:: The records ::

-*-

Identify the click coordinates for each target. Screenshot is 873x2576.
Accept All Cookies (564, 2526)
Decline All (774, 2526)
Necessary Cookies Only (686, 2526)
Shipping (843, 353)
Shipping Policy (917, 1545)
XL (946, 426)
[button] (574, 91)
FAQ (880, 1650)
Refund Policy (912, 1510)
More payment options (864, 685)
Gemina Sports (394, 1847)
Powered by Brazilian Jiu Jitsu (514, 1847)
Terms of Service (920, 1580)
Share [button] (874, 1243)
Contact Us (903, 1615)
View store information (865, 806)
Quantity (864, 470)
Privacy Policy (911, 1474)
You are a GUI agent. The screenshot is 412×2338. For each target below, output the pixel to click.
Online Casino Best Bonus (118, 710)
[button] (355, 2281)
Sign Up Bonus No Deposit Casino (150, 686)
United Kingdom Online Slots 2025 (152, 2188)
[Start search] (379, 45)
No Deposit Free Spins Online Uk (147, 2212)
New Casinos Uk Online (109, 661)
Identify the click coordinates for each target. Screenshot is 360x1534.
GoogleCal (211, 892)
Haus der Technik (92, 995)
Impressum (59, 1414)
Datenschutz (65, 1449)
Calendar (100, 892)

-*-

:: Directions for this task ::
Repeat each entry word for word.

:: Response box ::
Identify the click coordinates for each target. Screenshot is 873x2576.
Accept All Cookies (564, 2526)
Decline All (774, 2526)
Necessary Cookies Only (686, 2526)
Shipping (843, 353)
Shipping Policy (917, 1545)
XL (946, 426)
[button] (574, 91)
FAQ (880, 1650)
Refund Policy (912, 1510)
More payment options (864, 685)
Gemina Sports (394, 1847)
Powered by Brazilian Jiu Jitsu (514, 1847)
Terms of Service (920, 1580)
Share [button] (874, 1243)
Contact Us (903, 1615)
View store information (865, 806)
Quantity (864, 470)
Privacy Policy (911, 1474)
You are a GUI agent. The screenshot is 412×2338. For each target below, output the pixel to click.
Online Casino Best Bonus (118, 710)
[button] (355, 2281)
Sign Up Bonus No Deposit Casino (150, 686)
United Kingdom Online Slots 2025 (152, 2188)
[Start search] (379, 45)
No Deposit Free Spins Online Uk (147, 2212)
New Casinos Uk Online (109, 661)
Identify the click coordinates for each target. Screenshot is 360x1534.
GoogleCal (211, 892)
Haus der Technik (92, 995)
Impressum (59, 1414)
Datenschutz (65, 1449)
Calendar (100, 892)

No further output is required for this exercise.